Beginning with the line where "Task: Click the Resources chevron icon" occurs, transcribe every line exactly through the last line of the listing below, and no others.

-------- Given records --------

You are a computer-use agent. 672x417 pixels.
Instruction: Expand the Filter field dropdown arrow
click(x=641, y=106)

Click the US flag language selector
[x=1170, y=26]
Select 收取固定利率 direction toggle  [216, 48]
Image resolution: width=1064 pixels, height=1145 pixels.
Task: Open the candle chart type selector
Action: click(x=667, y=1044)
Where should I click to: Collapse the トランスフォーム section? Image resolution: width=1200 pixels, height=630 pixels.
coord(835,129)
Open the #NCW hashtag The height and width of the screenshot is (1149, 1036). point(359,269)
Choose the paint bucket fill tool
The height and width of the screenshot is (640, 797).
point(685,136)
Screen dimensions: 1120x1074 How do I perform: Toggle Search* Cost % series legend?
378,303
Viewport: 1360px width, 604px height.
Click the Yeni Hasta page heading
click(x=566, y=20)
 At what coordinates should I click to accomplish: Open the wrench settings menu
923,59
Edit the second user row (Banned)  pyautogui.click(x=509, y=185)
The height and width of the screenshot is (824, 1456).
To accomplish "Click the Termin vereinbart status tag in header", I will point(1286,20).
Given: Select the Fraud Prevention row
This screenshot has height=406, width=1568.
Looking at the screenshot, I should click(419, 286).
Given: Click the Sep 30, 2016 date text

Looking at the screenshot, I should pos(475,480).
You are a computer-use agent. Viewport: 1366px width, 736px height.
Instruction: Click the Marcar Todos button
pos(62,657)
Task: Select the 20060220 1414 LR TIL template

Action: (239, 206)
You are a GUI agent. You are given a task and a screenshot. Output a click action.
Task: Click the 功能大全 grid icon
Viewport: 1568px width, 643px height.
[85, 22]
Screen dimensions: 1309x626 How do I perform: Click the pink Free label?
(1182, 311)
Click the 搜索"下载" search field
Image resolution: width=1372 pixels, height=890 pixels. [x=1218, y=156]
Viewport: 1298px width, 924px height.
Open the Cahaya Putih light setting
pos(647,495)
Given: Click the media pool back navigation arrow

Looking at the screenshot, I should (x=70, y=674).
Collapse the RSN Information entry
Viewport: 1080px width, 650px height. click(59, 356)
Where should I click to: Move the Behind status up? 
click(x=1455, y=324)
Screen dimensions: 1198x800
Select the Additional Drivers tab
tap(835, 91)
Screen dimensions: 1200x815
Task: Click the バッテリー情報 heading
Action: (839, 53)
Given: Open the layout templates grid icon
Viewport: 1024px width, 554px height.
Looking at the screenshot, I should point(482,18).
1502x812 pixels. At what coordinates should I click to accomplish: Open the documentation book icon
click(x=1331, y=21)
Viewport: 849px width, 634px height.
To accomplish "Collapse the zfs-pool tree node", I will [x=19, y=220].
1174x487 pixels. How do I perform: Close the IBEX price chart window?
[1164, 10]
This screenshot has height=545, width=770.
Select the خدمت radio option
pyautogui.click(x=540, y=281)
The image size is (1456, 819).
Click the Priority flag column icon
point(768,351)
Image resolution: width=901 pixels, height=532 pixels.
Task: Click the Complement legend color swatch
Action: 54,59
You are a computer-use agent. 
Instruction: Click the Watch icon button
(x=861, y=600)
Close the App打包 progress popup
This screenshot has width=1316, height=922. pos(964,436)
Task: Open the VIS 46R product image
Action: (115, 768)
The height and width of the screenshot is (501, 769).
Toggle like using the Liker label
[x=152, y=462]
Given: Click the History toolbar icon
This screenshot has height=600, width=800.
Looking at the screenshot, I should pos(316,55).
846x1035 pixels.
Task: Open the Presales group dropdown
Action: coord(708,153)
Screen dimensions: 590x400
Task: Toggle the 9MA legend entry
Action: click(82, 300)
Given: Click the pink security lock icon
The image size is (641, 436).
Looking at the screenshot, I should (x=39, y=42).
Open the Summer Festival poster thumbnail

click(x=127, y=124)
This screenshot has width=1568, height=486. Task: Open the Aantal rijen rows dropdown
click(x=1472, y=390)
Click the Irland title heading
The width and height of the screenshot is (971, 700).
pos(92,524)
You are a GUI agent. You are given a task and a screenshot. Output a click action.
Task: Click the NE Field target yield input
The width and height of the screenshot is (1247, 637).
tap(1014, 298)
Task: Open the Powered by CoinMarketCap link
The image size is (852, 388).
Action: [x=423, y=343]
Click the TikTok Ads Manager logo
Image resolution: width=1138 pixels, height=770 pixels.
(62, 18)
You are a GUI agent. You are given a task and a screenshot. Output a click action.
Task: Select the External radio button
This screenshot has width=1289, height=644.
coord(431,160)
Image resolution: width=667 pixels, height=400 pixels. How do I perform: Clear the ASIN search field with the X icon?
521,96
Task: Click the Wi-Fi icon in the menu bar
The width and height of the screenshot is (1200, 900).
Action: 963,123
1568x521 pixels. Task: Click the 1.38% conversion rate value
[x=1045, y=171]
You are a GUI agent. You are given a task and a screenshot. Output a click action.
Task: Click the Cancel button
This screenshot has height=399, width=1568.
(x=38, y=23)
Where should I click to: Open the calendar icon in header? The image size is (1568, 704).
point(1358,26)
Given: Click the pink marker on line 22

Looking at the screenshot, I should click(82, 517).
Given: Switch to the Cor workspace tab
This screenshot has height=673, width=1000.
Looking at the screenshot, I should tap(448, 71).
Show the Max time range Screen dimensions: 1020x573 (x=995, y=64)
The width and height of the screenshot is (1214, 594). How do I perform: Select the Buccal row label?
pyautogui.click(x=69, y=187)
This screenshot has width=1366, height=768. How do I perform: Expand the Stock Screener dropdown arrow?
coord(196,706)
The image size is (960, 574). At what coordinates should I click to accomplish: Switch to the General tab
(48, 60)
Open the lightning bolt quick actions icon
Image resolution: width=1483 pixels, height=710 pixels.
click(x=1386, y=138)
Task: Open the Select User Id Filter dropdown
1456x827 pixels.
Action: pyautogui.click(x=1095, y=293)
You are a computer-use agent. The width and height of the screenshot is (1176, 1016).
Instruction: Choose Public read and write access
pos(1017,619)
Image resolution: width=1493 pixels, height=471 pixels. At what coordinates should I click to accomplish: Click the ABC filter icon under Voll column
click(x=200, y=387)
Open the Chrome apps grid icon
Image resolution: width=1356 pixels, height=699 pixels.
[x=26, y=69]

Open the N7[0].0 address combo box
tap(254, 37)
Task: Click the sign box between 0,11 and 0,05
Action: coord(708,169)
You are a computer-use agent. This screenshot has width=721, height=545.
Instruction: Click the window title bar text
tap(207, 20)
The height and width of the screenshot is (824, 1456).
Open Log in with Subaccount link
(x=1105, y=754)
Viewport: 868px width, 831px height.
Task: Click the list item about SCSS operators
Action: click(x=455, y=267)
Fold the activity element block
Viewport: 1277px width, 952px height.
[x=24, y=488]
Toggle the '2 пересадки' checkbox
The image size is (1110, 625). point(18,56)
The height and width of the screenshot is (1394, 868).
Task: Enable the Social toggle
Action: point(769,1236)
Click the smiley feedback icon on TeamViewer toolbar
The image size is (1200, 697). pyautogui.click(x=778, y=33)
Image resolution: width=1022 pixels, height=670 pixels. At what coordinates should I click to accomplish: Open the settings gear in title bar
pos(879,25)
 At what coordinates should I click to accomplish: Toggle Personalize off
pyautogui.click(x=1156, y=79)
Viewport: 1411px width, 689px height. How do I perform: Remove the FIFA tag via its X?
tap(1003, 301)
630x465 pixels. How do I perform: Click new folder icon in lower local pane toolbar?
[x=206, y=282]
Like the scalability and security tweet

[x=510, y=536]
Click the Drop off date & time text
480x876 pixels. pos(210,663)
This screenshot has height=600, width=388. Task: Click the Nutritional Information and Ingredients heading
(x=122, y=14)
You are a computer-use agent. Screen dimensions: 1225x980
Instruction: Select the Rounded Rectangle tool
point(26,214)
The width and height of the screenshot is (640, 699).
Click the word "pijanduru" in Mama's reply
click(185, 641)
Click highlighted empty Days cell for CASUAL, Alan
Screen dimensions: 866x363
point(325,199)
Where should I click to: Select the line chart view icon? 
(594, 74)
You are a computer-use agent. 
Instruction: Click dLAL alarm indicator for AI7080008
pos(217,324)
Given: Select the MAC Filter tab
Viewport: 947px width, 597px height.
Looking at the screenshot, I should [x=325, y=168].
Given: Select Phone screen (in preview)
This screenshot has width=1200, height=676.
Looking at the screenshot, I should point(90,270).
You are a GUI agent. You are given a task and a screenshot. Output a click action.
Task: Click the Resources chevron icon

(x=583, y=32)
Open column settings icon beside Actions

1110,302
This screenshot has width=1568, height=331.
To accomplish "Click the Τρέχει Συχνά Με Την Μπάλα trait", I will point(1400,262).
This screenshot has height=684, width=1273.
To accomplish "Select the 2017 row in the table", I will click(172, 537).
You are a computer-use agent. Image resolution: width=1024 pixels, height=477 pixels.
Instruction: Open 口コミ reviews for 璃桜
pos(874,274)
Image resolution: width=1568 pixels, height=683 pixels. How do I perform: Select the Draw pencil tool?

--------

**Completed exercise:**
Task: Click the Resources chevron icon

(x=583, y=32)
Open column settings icon beside Actions

1110,302
This screenshot has width=1568, height=331.
To accomplish "Click the Τρέχει Συχνά Με Την Μπάλα trait", I will point(1400,262).
This screenshot has height=684, width=1273.
To accomplish "Select the 2017 row in the table", I will click(172, 537).
You are a computer-use agent. Image resolution: width=1024 pixels, height=477 pixels.
Instruction: Open 口コミ reviews for 璃桜
pos(874,274)
Image resolution: width=1568 pixels, height=683 pixels. How do I perform: Select the Draw pencil tool?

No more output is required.